-- ENTRIES PROVIDED follows --

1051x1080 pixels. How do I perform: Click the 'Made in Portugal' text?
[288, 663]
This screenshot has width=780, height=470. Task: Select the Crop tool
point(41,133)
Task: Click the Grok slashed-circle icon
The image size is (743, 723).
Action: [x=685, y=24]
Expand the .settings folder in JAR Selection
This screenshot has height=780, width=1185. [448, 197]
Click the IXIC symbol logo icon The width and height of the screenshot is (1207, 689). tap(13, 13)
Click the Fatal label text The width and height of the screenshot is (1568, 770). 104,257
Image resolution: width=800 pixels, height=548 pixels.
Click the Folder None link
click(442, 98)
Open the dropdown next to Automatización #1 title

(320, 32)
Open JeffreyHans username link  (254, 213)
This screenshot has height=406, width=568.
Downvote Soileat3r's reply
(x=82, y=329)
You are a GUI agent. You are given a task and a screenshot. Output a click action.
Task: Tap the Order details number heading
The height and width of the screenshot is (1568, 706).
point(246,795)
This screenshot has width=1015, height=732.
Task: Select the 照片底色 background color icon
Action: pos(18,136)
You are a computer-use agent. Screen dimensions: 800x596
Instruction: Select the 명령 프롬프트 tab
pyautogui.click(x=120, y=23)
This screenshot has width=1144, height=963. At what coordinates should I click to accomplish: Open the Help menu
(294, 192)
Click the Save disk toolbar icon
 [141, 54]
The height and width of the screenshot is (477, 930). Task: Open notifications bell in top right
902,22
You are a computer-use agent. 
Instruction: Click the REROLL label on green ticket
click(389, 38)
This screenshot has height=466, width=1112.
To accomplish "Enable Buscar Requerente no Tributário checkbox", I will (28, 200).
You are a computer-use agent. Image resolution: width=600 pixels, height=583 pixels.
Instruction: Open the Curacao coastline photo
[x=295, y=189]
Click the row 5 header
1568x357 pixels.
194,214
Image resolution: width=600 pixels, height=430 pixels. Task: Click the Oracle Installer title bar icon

-- ENTRIES PROVIDED concluded --

In the answer, each line of the data must appear exactly as written.

1051x1080 pixels. How do I perform: Click the 'Made in Portugal' text?
[288, 663]
This screenshot has width=780, height=470. Task: Select the Crop tool
point(41,133)
Task: Click the Grok slashed-circle icon
The image size is (743, 723).
Action: [x=685, y=24]
Expand the .settings folder in JAR Selection
This screenshot has height=780, width=1185. [448, 197]
Click the IXIC symbol logo icon The width and height of the screenshot is (1207, 689). tap(13, 13)
Click the Fatal label text The width and height of the screenshot is (1568, 770). 104,257
Image resolution: width=800 pixels, height=548 pixels.
Click the Folder None link
click(442, 98)
Open the dropdown next to Automatización #1 title

(320, 32)
Open JeffreyHans username link  (254, 213)
This screenshot has height=406, width=568.
Downvote Soileat3r's reply
(x=82, y=329)
You are a GUI agent. You are given a task and a screenshot. Output a click action.
Task: Tap the Order details number heading
The height and width of the screenshot is (1568, 706).
point(246,795)
This screenshot has width=1015, height=732.
Task: Select the 照片底色 background color icon
Action: pos(18,136)
You are a computer-use agent. Screen dimensions: 800x596
Instruction: Select the 명령 프롬프트 tab
pyautogui.click(x=120, y=23)
This screenshot has width=1144, height=963. At what coordinates should I click to accomplish: Open the Help menu
(294, 192)
Click the Save disk toolbar icon
 [141, 54]
The height and width of the screenshot is (477, 930). Task: Open notifications bell in top right
902,22
You are a computer-use agent. 
Instruction: Click the REROLL label on green ticket
click(389, 38)
This screenshot has height=466, width=1112.
To accomplish "Enable Buscar Requerente no Tributário checkbox", I will (28, 200).
You are a computer-use agent. Image resolution: width=600 pixels, height=583 pixels.
Instruction: Open the Curacao coastline photo
[x=295, y=189]
Click the row 5 header
1568x357 pixels.
194,214
Image resolution: width=600 pixels, height=430 pixels. Task: Click the Oracle Installer title bar icon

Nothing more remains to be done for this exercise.